WORK ITEM:
Nothing in the records may be altered. Repeat them in full.

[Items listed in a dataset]
============================================================
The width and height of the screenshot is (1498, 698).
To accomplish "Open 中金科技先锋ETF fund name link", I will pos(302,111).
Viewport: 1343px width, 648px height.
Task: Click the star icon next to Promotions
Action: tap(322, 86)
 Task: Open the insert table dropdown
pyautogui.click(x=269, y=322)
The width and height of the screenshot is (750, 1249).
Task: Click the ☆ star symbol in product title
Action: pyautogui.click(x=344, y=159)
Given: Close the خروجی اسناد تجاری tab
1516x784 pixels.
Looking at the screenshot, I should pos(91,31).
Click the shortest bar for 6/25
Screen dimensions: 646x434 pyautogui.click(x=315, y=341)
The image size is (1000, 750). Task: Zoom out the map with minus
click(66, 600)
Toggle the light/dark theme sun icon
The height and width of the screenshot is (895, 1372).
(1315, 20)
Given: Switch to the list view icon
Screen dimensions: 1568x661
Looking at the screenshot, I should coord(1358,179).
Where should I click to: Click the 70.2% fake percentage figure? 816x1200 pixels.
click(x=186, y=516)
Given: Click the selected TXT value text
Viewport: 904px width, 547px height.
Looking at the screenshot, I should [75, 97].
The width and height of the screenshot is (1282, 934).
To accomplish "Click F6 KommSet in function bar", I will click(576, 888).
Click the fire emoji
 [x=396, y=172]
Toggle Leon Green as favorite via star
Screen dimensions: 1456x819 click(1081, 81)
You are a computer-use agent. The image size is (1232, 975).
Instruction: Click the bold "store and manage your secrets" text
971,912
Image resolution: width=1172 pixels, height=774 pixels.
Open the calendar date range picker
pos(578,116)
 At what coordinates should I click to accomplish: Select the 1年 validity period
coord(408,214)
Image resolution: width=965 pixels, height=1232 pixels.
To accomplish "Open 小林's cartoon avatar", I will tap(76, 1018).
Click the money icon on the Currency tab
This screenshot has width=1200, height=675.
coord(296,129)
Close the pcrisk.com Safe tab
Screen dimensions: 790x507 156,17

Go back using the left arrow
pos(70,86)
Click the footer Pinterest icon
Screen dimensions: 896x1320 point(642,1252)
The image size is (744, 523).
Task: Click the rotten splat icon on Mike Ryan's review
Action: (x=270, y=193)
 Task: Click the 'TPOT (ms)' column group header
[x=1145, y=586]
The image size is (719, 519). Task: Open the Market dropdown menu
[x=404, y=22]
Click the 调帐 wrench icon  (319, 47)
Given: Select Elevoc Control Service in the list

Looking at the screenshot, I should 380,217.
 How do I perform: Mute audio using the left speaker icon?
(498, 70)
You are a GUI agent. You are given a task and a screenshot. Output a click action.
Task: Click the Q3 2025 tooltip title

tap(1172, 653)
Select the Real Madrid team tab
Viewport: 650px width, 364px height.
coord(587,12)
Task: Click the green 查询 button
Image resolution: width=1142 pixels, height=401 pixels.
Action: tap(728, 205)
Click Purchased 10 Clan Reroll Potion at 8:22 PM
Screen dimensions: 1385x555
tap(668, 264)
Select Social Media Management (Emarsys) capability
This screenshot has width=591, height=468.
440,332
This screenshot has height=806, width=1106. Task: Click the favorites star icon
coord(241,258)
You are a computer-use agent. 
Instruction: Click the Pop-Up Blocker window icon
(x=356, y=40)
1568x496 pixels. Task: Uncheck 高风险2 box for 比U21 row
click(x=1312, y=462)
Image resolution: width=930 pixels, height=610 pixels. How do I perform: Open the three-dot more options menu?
============================================================
TASK RESPONSE:
The width and height of the screenshot is (1498, 698).
To accomplish "Open 中金科技先锋ETF fund name link", I will pos(302,111).
Viewport: 1343px width, 648px height.
Task: Click the star icon next to Promotions
Action: tap(322, 86)
 Task: Open the insert table dropdown
pyautogui.click(x=269, y=322)
The width and height of the screenshot is (750, 1249).
Task: Click the ☆ star symbol in product title
Action: pyautogui.click(x=344, y=159)
Given: Close the خروجی اسناد تجاری tab
1516x784 pixels.
Looking at the screenshot, I should pos(91,31).
Click the shortest bar for 6/25
Screen dimensions: 646x434 pyautogui.click(x=315, y=341)
The image size is (1000, 750). Task: Zoom out the map with minus
click(66, 600)
Toggle the light/dark theme sun icon
The height and width of the screenshot is (895, 1372).
(1315, 20)
Given: Switch to the list view icon
Screen dimensions: 1568x661
Looking at the screenshot, I should coord(1358,179).
Where should I click to: Click the 70.2% fake percentage figure? 816x1200 pixels.
click(x=186, y=516)
Given: Click the selected TXT value text
Viewport: 904px width, 547px height.
Looking at the screenshot, I should [75, 97].
The width and height of the screenshot is (1282, 934).
To accomplish "Click F6 KommSet in function bar", I will click(576, 888).
Click the fire emoji
 [x=396, y=172]
Toggle Leon Green as favorite via star
Screen dimensions: 1456x819 click(1081, 81)
You are a computer-use agent. The image size is (1232, 975).
Instruction: Click the bold "store and manage your secrets" text
971,912
Image resolution: width=1172 pixels, height=774 pixels.
Open the calendar date range picker
pos(578,116)
 At what coordinates should I click to accomplish: Select the 1年 validity period
coord(408,214)
Image resolution: width=965 pixels, height=1232 pixels.
To accomplish "Open 小林's cartoon avatar", I will tap(76, 1018).
Click the money icon on the Currency tab
This screenshot has width=1200, height=675.
coord(296,129)
Close the pcrisk.com Safe tab
Screen dimensions: 790x507 156,17

Go back using the left arrow
pos(70,86)
Click the footer Pinterest icon
Screen dimensions: 896x1320 point(642,1252)
The image size is (744, 523).
Task: Click the rotten splat icon on Mike Ryan's review
Action: (x=270, y=193)
 Task: Click the 'TPOT (ms)' column group header
[x=1145, y=586]
The image size is (719, 519). Task: Open the Market dropdown menu
[x=404, y=22]
Click the 调帐 wrench icon  (319, 47)
Given: Select Elevoc Control Service in the list

Looking at the screenshot, I should 380,217.
 How do I perform: Mute audio using the left speaker icon?
(498, 70)
You are a GUI agent. You are given a task and a screenshot. Output a click action.
Task: Click the Q3 2025 tooltip title

tap(1172, 653)
Select the Real Madrid team tab
Viewport: 650px width, 364px height.
coord(587,12)
Task: Click the green 查询 button
Image resolution: width=1142 pixels, height=401 pixels.
Action: tap(728, 205)
Click Purchased 10 Clan Reroll Potion at 8:22 PM
Screen dimensions: 1385x555
tap(668, 264)
Select Social Media Management (Emarsys) capability
This screenshot has width=591, height=468.
440,332
This screenshot has height=806, width=1106. Task: Click the favorites star icon
coord(241,258)
You are a computer-use agent. 
Instruction: Click the Pop-Up Blocker window icon
(x=356, y=40)
1568x496 pixels. Task: Uncheck 高风险2 box for 比U21 row
click(x=1312, y=462)
Image resolution: width=930 pixels, height=610 pixels. How do I perform: Open the three-dot more options menu?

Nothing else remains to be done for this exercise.